Bessent says he doesn’t know if Trump has spoken with China’s Xi


Treasury Secretary Scott Bessent defended President Donald Trump’s negotiating strategy on trade deals but said he didn’t know whether Trump was speaking directly with Chinese President Xi Jinping.

“I don’t know if President Trump has spoken with President Xi. I know they have a very good relationship and a lot of respect for each other, but again, I think that the Chinese will see that this high tariff level is unsustainable for their business model,” Bessent told ABC News’ “This Week” co-anchor Martha Raddatz.

Bessent also offered a time frame of “months” to hammer out a trade deal with China, but suggested “good behavior” from other countries engaged in negotiations could keep the tariffs from remaining high.

“A trade deal can take months, but an agreement in principle and, the good behavior and staying within the parameter of the deal by our trading partners can keep the tariffs from ratcheting back to the maximum level.”

Here are more highlights from Bessent’s interview:

Bessent on Trump’s negotiation style

Raddatz: And President Trump’s strategy really has been to announce these tariffs, and dial some back, pause them, make exceptions. Explain why you see this as a good negotiating strategy.

Bessent: Well, in game theory it’s called “strategic uncertainty.” So you’re not going to tell the person on the other side of the negotiation where you’re going to end up. And nobody’s better at creating this leverage than President Trump. You know, he’s shown these — the high tariffs, and here’s the stick. This is where the tariffs can go. And the carrot is “Come to us, take off your tariffs, take off your non-tariff trade barriers, stop manipulating your currency, stop subsidizing labor and capital and then we can talk.”

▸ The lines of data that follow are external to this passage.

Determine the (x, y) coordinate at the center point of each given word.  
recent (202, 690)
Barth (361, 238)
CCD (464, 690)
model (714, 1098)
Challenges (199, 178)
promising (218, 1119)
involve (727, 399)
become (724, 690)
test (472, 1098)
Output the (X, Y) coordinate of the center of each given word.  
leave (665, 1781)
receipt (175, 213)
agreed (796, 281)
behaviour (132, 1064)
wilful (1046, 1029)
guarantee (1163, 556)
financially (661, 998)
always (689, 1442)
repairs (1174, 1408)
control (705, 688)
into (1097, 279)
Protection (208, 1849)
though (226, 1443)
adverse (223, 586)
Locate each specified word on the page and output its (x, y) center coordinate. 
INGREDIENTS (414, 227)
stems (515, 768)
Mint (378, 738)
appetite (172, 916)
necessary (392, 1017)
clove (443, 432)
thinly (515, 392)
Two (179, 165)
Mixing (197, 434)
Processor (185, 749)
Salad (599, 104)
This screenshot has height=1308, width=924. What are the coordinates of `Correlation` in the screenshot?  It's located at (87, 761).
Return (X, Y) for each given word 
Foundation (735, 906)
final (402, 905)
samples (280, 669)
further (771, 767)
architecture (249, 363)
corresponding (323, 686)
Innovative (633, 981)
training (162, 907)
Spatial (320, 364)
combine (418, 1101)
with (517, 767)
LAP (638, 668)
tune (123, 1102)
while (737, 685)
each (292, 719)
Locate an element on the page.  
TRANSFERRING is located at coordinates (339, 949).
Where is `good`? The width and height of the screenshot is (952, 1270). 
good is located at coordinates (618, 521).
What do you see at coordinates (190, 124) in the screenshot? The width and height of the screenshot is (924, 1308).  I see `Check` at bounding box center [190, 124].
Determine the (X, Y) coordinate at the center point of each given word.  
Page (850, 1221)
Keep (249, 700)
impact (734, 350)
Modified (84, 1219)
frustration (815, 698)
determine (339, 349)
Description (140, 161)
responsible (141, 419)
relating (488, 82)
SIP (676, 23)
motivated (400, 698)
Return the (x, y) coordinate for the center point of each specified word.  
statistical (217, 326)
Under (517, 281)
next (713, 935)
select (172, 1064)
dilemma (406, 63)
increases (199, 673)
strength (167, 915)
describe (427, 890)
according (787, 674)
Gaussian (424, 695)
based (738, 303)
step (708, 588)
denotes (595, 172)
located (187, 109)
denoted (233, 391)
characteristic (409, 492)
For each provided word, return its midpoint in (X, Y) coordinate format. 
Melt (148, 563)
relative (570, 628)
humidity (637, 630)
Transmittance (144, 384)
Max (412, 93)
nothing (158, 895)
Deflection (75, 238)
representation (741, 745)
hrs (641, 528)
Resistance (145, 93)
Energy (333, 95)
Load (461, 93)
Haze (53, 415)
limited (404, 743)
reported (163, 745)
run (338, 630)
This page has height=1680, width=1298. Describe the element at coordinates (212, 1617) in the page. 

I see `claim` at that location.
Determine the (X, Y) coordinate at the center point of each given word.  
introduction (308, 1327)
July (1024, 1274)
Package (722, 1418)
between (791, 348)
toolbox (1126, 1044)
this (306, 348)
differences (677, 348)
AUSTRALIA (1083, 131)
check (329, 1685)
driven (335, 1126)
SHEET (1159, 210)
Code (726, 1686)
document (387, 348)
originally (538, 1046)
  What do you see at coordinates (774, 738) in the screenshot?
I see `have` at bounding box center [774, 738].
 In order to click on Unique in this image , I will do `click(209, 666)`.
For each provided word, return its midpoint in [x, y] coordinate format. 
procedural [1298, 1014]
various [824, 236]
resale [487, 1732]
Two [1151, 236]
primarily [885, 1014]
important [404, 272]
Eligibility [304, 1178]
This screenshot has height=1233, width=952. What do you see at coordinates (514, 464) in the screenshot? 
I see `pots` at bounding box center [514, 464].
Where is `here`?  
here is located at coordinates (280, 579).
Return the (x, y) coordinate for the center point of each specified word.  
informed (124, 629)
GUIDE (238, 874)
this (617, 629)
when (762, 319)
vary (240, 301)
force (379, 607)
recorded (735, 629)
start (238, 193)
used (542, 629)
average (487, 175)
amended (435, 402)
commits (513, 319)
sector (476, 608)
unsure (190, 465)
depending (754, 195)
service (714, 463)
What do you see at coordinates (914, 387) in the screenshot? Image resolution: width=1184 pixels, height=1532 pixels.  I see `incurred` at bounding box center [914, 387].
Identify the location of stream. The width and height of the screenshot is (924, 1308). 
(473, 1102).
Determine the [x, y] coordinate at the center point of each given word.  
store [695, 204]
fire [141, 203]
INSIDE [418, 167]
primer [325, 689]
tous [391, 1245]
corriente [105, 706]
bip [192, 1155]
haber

On how long negotiations with China, other countries will take

Raddatz: According to Bloomberg, you said a comprehensive deal between the U.S. and China could happen in two to three years. Trump said a deal will come quickly. You’ve heard him say that. You said, obviously, it was going to be a slog. So how long do you think?

Bessent: Well, look, I think that there is a path here. So the first path will be, again, a deescalation, which I think the Chinese are going to have to have. Then I think there can be an agreement in principle, these 17 or 18 important trade deals that we’re negotiating, the actual papering of the trade deal. A trade deal can take months, but an agreement in principle and the good behavior and staying within the parameter of the deal by our trading partners can keep the tariffs there from ratcheting back to the maximum level, sure.

On investors’ confidence in the U.S. economy

Raddatz: And it’s very rare, I think it happened a couple times in the ’70s, for the dollars, stocks and bonds to get hit as hard as they simultaneously did over the last few weeks. If the goal is to get countries to stand with us against China, does it worry you at all that investors seem to be losing confidence in the U.S.?

Bessent: Well, again, you’re saying losing confidence. And the — I don’t think that this is necessarily losing confidence. And anything — I’ve been in the markets for 35, 40 years. Anything that happens over a two-week, one-month window can be either statistical noise or market noise. And they — you know, we’re in this for the long term. And the important thing is that we are setting the fundamentals for a strong dollar, a strong economy, a strong stock market, and for investors to know that they — that the U.S. government bond market is the safest and soundest in the world.